The family of a 9-year-old London girl who died after a spate of severe asthma attacks will find out next week if poor air quality caused her death, a coroner's inquest was told on Friday.
Assistant coroner for Inner South London Philip Barlow said he would give his ruling on how Ella Adoo-Kissi-Debrah died at 11 a.m. GMT on Wednesday.
Barlow has heard 10 days of evidence about the young girl's death in 2013 and whether air pollution was a factor. A ruling that it was would be a legal first in Britain.
Speaking after the hearing, Ella's mother Rosamund told Agence France-Presse (AFP): "I would like justice for my daughter, and really, that's why I am here first and foremost.
"If we get the judgment that I think we need, it will impact a lot of children's lives for the better," she added.

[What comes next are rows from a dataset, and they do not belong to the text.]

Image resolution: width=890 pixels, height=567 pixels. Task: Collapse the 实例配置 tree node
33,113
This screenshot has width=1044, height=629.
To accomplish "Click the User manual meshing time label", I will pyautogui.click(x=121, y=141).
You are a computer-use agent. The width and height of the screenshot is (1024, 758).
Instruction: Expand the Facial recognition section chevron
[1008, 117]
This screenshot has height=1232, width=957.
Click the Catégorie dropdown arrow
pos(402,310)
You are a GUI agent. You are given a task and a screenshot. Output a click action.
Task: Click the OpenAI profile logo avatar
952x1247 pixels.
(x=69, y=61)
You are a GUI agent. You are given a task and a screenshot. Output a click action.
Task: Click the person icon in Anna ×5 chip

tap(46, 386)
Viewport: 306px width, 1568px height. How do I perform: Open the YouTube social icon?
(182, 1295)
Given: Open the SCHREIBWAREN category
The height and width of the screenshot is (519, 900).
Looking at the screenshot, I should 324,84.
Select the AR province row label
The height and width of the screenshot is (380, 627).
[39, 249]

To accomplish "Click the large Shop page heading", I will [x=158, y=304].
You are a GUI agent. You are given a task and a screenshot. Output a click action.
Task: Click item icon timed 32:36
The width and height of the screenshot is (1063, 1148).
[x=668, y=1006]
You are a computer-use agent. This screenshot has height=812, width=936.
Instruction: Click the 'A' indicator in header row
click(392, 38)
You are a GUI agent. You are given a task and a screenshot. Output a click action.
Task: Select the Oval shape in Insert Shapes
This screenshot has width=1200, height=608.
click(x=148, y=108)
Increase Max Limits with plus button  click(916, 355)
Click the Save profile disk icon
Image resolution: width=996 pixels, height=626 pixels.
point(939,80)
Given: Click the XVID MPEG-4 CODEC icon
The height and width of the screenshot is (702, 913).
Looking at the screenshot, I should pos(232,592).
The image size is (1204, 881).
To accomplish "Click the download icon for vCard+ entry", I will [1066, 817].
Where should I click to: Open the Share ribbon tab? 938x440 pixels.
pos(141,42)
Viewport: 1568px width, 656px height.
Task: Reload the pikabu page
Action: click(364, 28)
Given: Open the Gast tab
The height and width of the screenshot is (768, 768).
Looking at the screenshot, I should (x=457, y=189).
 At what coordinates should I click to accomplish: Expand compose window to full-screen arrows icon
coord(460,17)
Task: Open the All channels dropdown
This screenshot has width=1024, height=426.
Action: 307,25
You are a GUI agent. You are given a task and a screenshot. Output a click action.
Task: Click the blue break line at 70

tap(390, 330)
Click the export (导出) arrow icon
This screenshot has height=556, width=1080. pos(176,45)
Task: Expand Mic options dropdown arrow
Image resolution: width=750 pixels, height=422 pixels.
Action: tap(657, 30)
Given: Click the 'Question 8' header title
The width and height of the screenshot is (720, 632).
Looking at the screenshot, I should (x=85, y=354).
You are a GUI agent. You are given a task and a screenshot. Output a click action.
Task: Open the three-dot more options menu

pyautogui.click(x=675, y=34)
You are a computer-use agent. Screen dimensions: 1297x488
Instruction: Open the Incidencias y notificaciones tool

"I think people probably don't realize just how quickly and how dangerous air pollution is. We sort of act as if we've got lots and lots of time, which we don't have ... it is a public health emergency."
Ella died on February 15, 2013, following a severe asthma attack. She had previously been taken to the hospital with breathing difficulties some 30 times.
She lived near the busy and regularly congested South Circular road in Lewisham, southeast London.
Her mother told the hearing that medics had never raised the possibility that pollution exacerbated her condition and said if they had, she would have moved.
A first inquest held in 2014 ruled that Ella died of acute respiratory failure caused by severe asthma. But the findings were overturned and a second inquest ordered.
That followed a review by an air pollution specialist who linked high levels of nitrogen dioxide (NO2) and harmful particulate matter near her home to the time of her hospital admissions.
The hearing was told that air pollution just one mile (1.6 kilometers) from the family home consistently broke European norms in the three years leading up to Ella's death.
The coroner was also told that between 28,000 and 36,000 deaths in Britain each year are thought to be linked to air pollution.
The World Health Organization (WHO) says air pollution kills some 7 million people across the globe every year and nine out of 10 people breathe air that exceeds guideline limits on pollutants.
Low- and middle-income countries are worst affected and the problem contributes to premature deaths.